*** THE DATA ***

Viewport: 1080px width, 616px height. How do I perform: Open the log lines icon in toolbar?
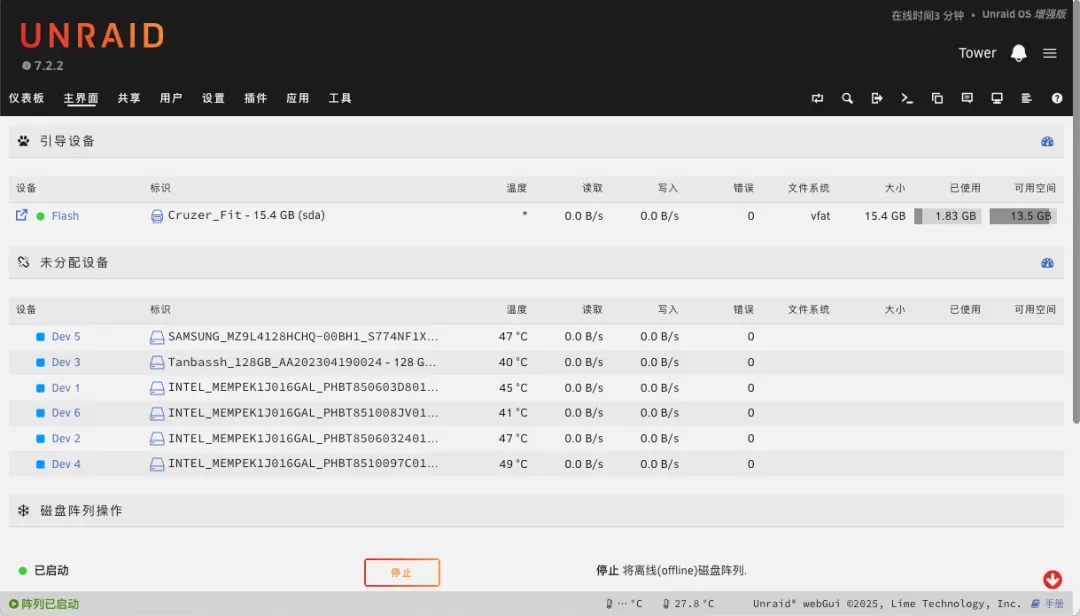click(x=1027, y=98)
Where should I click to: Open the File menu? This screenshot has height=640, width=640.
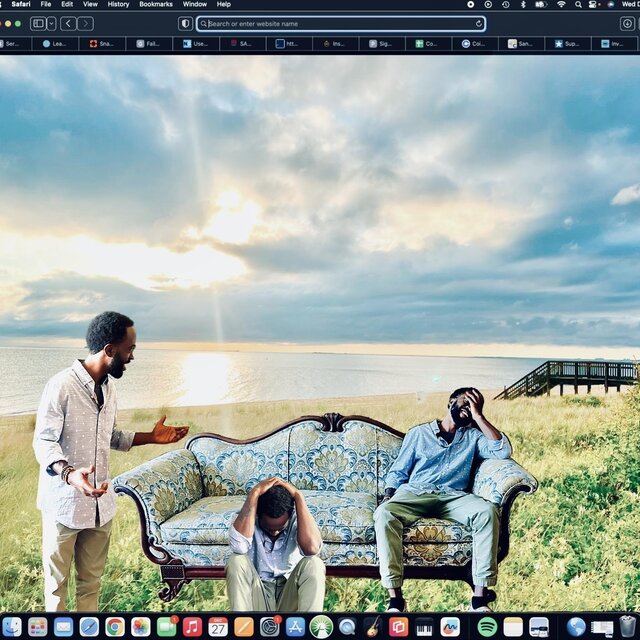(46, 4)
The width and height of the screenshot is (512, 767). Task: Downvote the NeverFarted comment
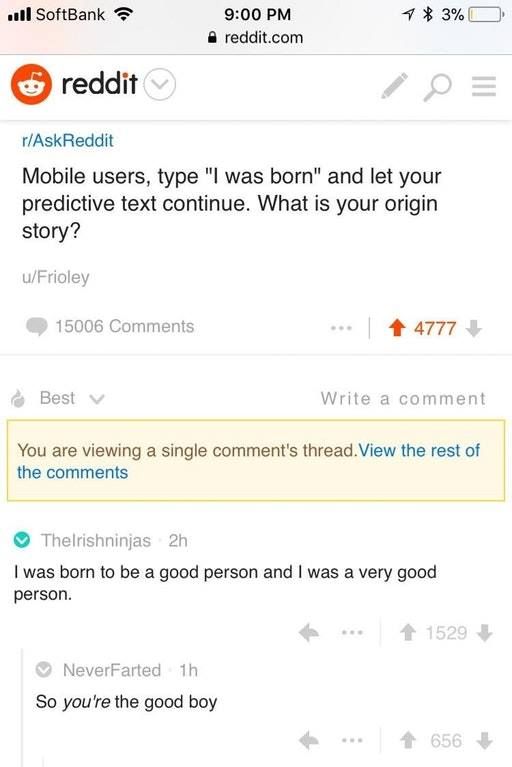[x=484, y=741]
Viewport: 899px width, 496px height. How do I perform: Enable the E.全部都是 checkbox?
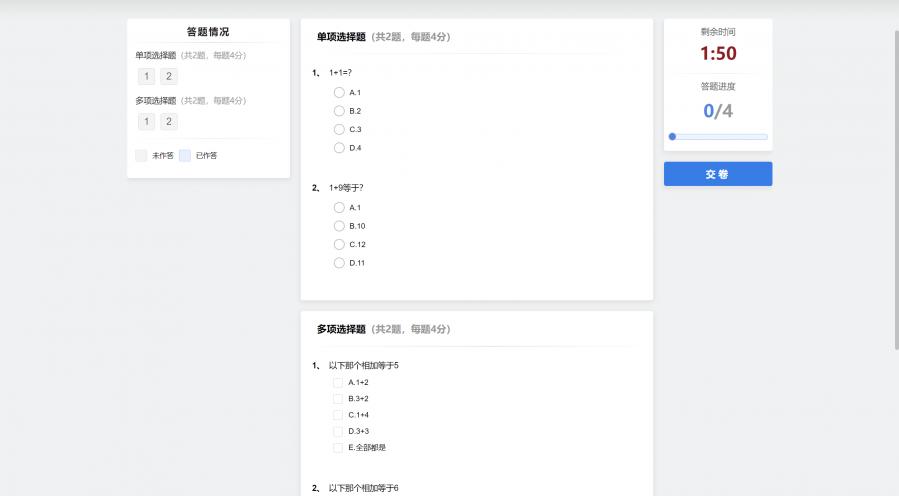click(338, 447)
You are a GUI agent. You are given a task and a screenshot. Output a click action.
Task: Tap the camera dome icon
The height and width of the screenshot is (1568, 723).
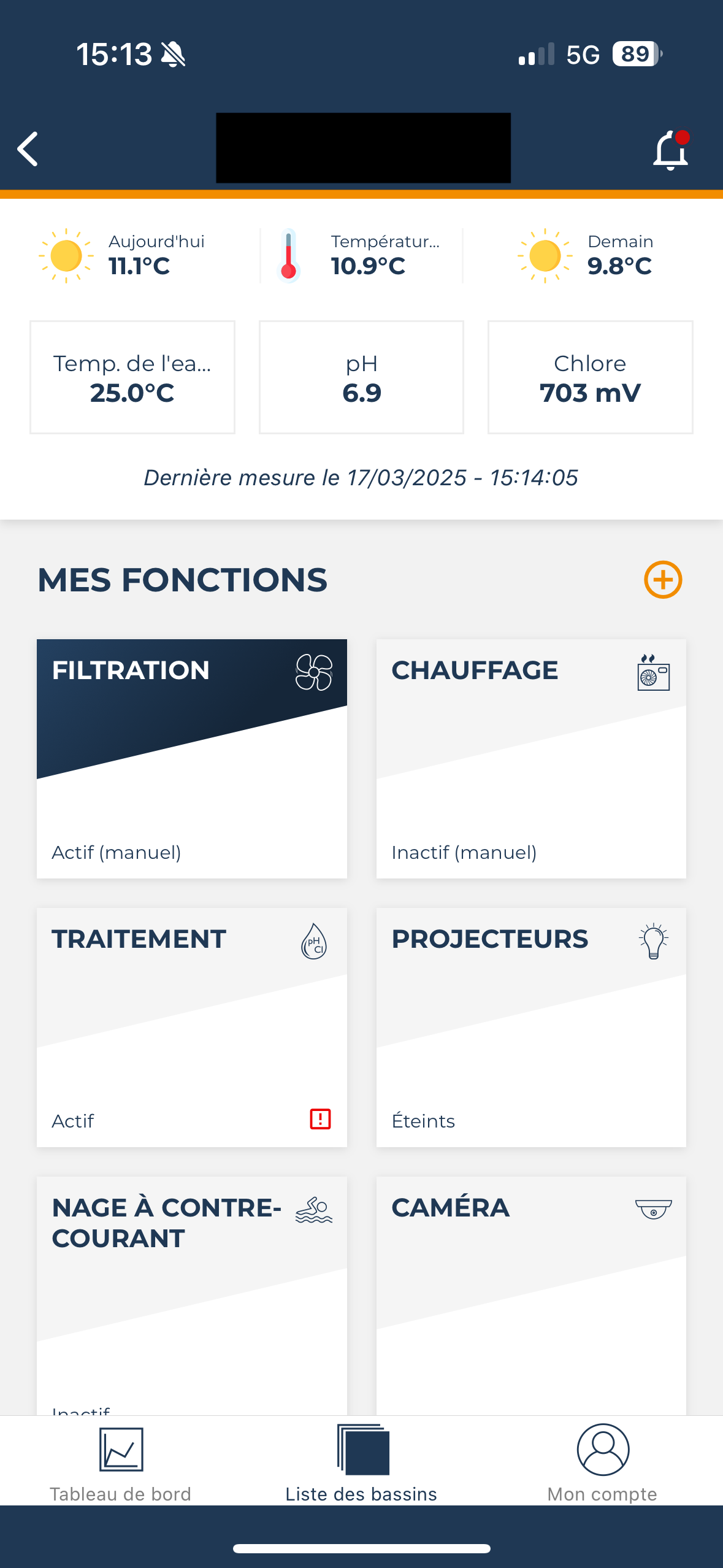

*** End of THE DATA ***

TASK DESCRIPTION:
Retype the records above exactly, pictures omitted.

SOLUTION TO THIS TASK:
Viewport: 1080px width, 616px height. How do I perform: Open the log lines icon in toolbar?
click(x=1027, y=98)
Where should I click to: Open the File menu? This screenshot has height=640, width=640.
(46, 4)
The width and height of the screenshot is (512, 767). Task: Downvote the NeverFarted comment
[x=484, y=741]
Viewport: 899px width, 496px height. How do I perform: Enable the E.全部都是 checkbox?
click(338, 447)
You are a GUI agent. You are given a task and a screenshot. Output a click action.
Task: Tap the camera dome icon
The height and width of the screenshot is (1568, 723).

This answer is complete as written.